MoreStlcMore on the Simply Typed Lambda-Calculus

Simple Extensions to STLC

The simply typed lambda-calculus has enough structure to make its theoretical properties interesting, but it is not much of a programming language.

In this chapter, we begin to close the gap with real-world languages by introducing a number of familiar features that have straightforward treatments at the level of typing.

Numbers

Adding types, constants, and primitive operations for natural numbers is easy (as we saw in exercise stlc_arith).

Let Bindings

A more interesting extension... Let-bindings.

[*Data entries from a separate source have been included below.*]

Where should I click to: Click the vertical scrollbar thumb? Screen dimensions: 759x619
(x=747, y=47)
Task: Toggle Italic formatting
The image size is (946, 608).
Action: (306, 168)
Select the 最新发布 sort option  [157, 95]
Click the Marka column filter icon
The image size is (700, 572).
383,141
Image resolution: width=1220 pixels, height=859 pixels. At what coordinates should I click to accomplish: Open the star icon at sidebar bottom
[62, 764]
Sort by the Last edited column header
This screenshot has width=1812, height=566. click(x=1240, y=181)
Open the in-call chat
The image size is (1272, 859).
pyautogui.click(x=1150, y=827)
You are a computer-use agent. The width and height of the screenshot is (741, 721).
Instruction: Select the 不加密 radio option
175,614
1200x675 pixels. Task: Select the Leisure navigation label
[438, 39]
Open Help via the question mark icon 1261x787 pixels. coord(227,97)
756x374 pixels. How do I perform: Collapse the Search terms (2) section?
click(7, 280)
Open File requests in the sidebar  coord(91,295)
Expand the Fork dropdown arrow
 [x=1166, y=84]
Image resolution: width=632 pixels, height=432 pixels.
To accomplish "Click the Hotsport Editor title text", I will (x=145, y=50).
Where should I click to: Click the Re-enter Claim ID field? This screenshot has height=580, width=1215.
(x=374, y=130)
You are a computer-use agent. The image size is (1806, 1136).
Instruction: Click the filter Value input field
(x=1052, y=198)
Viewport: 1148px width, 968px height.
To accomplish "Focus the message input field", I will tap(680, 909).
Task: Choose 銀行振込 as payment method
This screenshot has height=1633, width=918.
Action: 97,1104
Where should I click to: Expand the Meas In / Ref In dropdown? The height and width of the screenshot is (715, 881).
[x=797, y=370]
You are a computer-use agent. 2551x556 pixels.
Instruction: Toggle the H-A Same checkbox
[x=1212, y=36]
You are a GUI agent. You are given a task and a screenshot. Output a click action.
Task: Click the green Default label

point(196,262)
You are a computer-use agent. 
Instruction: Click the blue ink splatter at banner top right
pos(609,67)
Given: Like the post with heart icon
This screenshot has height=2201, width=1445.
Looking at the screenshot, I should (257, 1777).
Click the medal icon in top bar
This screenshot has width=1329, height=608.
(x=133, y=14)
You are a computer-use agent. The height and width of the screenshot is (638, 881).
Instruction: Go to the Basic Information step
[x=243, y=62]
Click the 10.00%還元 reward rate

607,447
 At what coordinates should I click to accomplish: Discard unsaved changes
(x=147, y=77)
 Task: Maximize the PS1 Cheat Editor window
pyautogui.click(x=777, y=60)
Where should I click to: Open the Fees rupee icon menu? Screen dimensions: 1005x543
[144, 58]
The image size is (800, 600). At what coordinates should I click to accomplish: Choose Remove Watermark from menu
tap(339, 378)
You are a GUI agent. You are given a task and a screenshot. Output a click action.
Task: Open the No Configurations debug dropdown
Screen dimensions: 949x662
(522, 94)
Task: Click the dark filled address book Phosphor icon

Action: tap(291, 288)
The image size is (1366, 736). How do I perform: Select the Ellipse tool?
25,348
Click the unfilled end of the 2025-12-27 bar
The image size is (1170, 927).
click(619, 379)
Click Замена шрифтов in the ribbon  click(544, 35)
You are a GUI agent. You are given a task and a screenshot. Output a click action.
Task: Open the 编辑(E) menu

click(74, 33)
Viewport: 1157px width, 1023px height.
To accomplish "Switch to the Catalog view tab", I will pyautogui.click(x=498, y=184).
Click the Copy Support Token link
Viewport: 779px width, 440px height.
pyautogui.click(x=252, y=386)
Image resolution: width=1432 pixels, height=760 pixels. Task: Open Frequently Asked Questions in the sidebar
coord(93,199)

When writing a complex expression, it is often useful to give names to some of its subexpressions: this avoids repetition and often increases readability.

Syntax:

       t ::=                Terms
           | ...               (other terms same as before)
           | let x=t in t      let-binding

Reduction:

t₁ --> t₁'	(ST_Let1)

let x=t₁ in t₂ --> let x=t₁' in t₂

	(ST_LetValue)

let x=v₁ in t₂ --> [x:=v₁]t₂

Typing:

Gamma ⊢ t₁ ∈ T₁ x⊢>T₁; Gamma ⊢ t₂ ∈ T₂	(T_Let)

Gamma ⊢ let x=t₁ in t₂ ∈ T₂

Pairs

In Coq, the primitive way of extracting the components of a pair is pattern matching. An alternative is to take fst and snd -- the first- and second-projection operators -- as primitives. Just for fun, let's do our pairs this way. For example, here's how we'd write a function that takes a pair of numbers and returns the pair of their sum and difference:

       \x : Nat*Nat.
          let sum = x.fst + x.snd in
          let diff = x.fst - x.snd in
          (sum,diff)

Syntax:

       t ::=                Terms
           | ...
           | (t,t)             pair
           | t.fst             first projection
           | t.snd             second projection

       v ::=                Values
           | ...
           | (v,v)             pair value

       T ::=                Types
           | ...
           | T * T             product type

Reduction...

t₁ --> t₁'	(ST_Pair1)

(t₁,t₂) --> (t₁',t₂)

t₂ --> t₂'	(ST_Pair2)

(v₁,t₂) --> (v₁,t₂')

t₁ --> t₁'	(ST_Fst1)

t₁.fst --> t₁'.fst

	(ST_FstPair)

(v₁,v₂).fst --> v₁

t₁ --> t₁'	(ST_Snd1)

t₁.snd --> t₁'.snd

	(ST_SndPair)

(v₁,v₂).snd --> v₂

Typing:

Gamma ⊢ t₁ ∈ T₁ Gamma ⊢ t₂ ∈ T₂	(T_Pair)

Gamma ⊢ (t₁,t₂) ∈ T₁*T₂

Gamma ⊢ t ∈ T₁*T₂	(T_Fst)

Gamma ⊢ t.fst ∈ T₁

Gamma ⊢ t ∈ T₁*T₂	(T_Snd)

Gamma ⊢ t.snd ∈ T₂

Unit

Another handy base type, found especially in languages in the ML family, is the singleton type Unit.

Syntax:

       t ::=                Terms
           | ...               (other terms same as before)
           | unit              unit

       v ::=                Values
           | ...
           | unit              unit value

       T ::=                Types
           | ...
           | Unit              unit type

Typing:

	(T_Unit)

Gamma ⊢ unit ∈ Unit

Is unit the only term of type Unit?

(1) Yes

(2) No

Sums

Many programs need to deal with values that can take two distinct forms. For example, we might identify students in a university database using either their name or their id number. A search function might return either a matching value or an error code.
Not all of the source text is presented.